EXERCISE DESCRIPTION: Can you collect every line below that contains the string "axis" and copy each one out?

MATERIAL FOR THIS TASK:

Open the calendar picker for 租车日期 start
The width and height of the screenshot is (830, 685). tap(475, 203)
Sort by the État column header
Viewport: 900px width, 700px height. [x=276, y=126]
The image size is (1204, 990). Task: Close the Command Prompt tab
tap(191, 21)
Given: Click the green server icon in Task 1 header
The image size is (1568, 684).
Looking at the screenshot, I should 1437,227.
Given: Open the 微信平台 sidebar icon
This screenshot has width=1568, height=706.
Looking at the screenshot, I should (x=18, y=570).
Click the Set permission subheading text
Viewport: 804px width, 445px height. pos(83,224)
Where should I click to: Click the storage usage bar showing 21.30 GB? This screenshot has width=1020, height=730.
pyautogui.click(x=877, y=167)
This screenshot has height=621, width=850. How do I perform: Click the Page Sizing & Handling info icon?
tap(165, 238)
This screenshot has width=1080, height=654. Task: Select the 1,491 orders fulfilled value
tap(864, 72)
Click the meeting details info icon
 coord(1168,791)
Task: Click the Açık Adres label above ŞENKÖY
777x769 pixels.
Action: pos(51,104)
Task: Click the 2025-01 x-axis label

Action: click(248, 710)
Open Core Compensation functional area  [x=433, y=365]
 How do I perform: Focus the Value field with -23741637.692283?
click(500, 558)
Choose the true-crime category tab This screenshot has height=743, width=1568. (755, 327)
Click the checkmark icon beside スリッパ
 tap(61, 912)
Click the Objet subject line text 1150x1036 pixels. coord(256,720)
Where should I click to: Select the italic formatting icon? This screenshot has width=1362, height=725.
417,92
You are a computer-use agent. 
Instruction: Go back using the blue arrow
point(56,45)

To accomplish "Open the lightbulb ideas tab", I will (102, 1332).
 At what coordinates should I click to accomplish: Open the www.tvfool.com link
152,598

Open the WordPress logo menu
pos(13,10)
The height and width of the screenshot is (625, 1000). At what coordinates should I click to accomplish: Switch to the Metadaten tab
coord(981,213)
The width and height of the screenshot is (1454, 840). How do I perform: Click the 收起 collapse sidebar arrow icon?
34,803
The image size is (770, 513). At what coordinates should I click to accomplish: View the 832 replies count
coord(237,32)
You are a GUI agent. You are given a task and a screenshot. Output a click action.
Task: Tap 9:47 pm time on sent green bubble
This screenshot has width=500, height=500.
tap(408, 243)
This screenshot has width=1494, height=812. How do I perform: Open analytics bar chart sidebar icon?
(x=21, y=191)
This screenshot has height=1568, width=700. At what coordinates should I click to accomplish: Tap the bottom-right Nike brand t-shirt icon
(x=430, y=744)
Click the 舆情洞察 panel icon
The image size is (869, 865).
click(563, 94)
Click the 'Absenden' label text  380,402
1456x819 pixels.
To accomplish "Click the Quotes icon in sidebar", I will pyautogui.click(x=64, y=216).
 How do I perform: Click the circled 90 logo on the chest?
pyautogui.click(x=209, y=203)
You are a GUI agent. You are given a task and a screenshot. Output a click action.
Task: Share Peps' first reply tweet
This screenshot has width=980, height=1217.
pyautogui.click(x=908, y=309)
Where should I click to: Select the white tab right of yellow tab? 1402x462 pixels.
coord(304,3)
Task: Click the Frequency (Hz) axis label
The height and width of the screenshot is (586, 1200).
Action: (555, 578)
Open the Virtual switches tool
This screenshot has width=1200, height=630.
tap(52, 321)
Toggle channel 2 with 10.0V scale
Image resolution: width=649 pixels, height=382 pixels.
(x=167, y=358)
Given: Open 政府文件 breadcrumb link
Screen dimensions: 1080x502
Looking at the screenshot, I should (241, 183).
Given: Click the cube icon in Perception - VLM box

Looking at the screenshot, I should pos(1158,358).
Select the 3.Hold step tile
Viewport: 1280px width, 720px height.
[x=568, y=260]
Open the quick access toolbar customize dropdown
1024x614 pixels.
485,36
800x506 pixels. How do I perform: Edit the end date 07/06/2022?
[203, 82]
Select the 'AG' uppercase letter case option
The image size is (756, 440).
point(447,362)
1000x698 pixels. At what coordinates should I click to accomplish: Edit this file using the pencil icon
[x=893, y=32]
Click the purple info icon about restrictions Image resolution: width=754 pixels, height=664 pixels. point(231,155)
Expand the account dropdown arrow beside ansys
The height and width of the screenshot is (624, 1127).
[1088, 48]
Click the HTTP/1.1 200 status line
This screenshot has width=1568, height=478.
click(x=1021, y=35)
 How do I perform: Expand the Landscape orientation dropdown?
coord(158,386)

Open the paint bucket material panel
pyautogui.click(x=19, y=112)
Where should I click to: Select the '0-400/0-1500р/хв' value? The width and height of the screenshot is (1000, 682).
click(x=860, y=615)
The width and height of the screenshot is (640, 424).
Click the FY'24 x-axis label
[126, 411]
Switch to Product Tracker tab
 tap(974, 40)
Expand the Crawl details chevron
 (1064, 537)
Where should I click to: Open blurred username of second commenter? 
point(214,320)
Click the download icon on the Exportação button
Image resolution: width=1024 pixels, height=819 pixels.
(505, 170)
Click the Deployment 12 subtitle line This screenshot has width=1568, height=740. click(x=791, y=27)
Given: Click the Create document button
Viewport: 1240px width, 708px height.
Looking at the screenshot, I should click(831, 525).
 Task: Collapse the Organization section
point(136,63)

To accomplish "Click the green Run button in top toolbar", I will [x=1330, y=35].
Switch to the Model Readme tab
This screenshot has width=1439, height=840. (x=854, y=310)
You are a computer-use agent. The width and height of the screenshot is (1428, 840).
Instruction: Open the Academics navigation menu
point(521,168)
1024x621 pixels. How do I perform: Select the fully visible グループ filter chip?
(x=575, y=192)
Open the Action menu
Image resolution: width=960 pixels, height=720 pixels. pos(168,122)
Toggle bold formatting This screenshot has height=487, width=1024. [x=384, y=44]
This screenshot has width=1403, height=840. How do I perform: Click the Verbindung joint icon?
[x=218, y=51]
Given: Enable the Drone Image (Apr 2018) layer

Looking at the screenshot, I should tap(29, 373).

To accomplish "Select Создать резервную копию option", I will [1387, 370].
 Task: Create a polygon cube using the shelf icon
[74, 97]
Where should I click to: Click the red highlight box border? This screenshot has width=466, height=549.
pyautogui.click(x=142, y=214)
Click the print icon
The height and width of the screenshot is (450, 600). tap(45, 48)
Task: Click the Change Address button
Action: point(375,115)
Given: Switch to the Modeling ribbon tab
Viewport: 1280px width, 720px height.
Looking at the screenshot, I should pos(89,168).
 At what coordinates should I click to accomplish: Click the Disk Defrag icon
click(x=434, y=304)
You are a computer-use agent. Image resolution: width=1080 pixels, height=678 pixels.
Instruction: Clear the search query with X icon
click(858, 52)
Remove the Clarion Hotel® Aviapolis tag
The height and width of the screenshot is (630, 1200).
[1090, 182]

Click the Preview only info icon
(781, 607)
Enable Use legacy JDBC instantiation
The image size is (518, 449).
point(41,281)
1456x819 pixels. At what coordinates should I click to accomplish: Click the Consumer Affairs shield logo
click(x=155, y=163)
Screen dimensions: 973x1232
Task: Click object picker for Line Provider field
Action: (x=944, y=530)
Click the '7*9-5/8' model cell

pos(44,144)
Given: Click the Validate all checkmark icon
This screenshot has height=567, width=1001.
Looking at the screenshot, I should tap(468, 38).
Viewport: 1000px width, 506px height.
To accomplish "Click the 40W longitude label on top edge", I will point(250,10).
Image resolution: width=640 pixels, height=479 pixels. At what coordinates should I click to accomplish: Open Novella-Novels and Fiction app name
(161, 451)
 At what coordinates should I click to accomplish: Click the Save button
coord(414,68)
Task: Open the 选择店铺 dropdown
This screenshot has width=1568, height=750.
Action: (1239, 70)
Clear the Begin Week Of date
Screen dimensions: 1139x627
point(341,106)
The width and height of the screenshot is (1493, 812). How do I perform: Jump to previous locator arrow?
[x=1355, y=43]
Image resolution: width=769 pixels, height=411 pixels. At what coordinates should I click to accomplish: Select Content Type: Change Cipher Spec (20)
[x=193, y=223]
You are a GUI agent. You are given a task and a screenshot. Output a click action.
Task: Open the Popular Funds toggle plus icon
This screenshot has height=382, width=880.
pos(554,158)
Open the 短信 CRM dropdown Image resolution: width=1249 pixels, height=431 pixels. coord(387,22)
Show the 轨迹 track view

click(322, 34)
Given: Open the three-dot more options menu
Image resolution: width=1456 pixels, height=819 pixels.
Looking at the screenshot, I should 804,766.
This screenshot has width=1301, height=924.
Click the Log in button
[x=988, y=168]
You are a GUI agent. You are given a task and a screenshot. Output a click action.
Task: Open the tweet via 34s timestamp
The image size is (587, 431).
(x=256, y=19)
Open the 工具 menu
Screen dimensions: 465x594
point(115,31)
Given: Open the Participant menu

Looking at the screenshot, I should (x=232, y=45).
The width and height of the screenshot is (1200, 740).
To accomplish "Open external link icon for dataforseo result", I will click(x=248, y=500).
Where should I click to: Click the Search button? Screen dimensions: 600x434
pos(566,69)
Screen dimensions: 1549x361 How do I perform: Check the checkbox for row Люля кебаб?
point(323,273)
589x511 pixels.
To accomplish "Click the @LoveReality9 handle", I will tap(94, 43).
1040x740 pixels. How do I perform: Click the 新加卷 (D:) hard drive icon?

ANSWER TO THE EXERCISE:
Task: Click the 2025-01 x-axis label
Task: Click the Frequency (Hz) axis label
Click the FY'24 x-axis label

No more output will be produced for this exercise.